Image customization has been extensively studied in text-to-image (T2I) diffusion models, leading to impressive outcomes and applications. With the emergence of text-to-video (T2V) diffusion models, its temporal counterpart, motion customization, has not yet been well investigated. To address the challenge of one-shot motion customization, we propose Customize-A-Video that models the motion from a single reference video and adapting it to new subjects and scenes with both spatial and temporal varieties. It leverages low-rank adaptation (LoRA) on temporal attention layers to tailor the pre-trained T2V diffusion model for specific motion modeling from the reference videos. To disentangle the spatial and temporal information during the training pipeline, we introduce a novel concept of appearance absorbers that detach the original appearance from the single reference video prior to motion learning. The proposed modules are trained in a staged pipeline and inferred in a plug-and-play fashion, enabling easy extensions of our method to various downstream tasks such as custom video generation and editing, video appearance customization and multiple motion combination.

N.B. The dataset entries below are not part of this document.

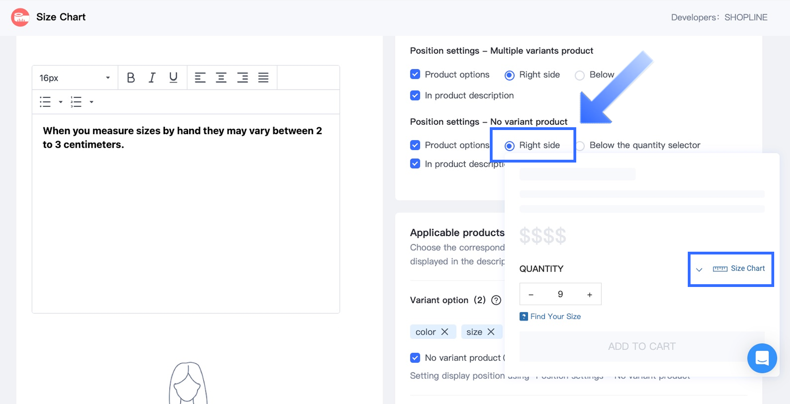Open the live chat widget
Image resolution: width=790 pixels, height=404 pixels.
click(x=762, y=358)
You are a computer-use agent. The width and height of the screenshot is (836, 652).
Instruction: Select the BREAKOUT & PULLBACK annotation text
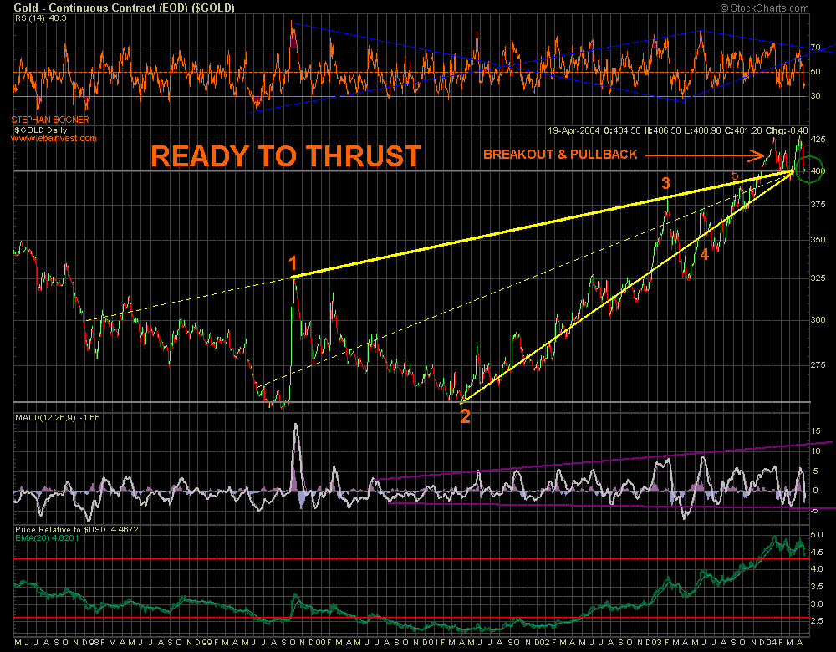560,155
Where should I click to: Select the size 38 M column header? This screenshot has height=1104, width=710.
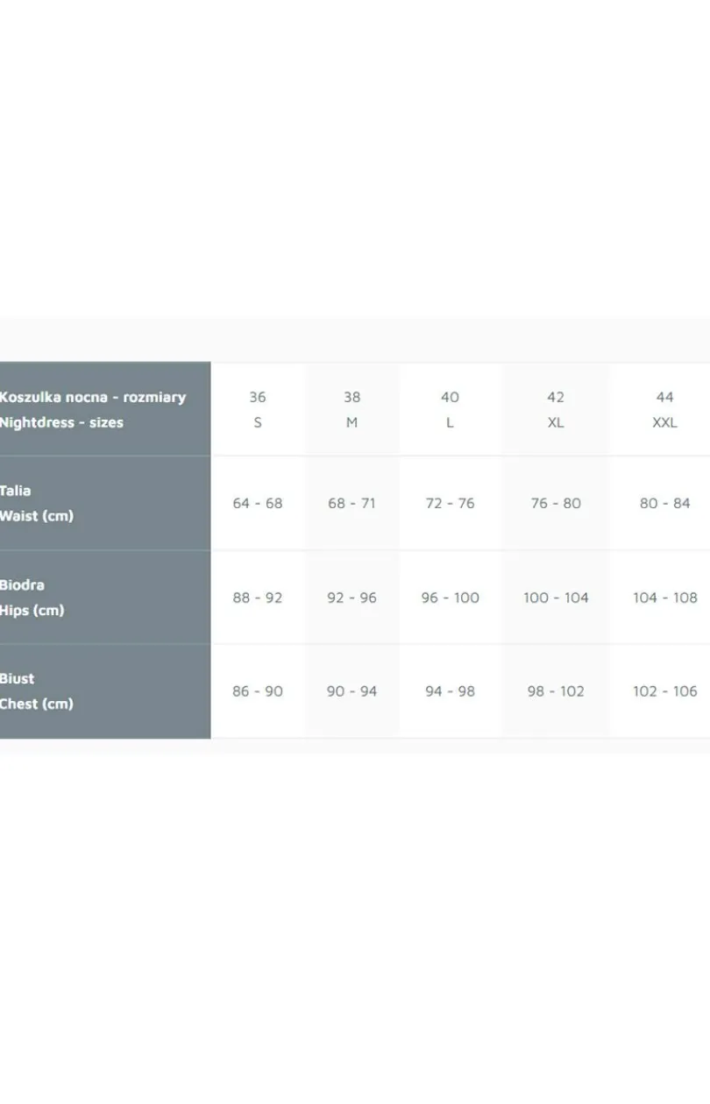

Customize-A-Video can cooperate with additional control signals to produce precise video editing per frame.
Customize-A-Video are compatible with image customization modules to customize videos both spatially and temporally.
Multiple Customize-A-Video modules can collaborate to generate videos with multiple target motions combined.
Customize-A-Video features a staged training pipeline and thus its Temporal LoRA can be trained with loading third-party appearance absorbers tuned on other image data if they share similar appearances.
There's a lot of excellent work that was introduced around the same time as ours.
Customizing Motion in Text-to-Video Diffusion Models finetunes temporal layers in place with special tokens in Dreambooth way.
VMC finetunes temporal layers in place too with a replaced frame residual vector loss.
MotionCrafter employs two parallel UNets and tune one of them with an additional appearance normalization loss.
DreamVideo adds specially designed adapters over temporal attentions conditioned on one frame to decompose pure motion from its appearance.
MotionDirector applies dual-path LoRAs on spatial and temporal attentions and trains them jointly with appearance-debiased temporal losses.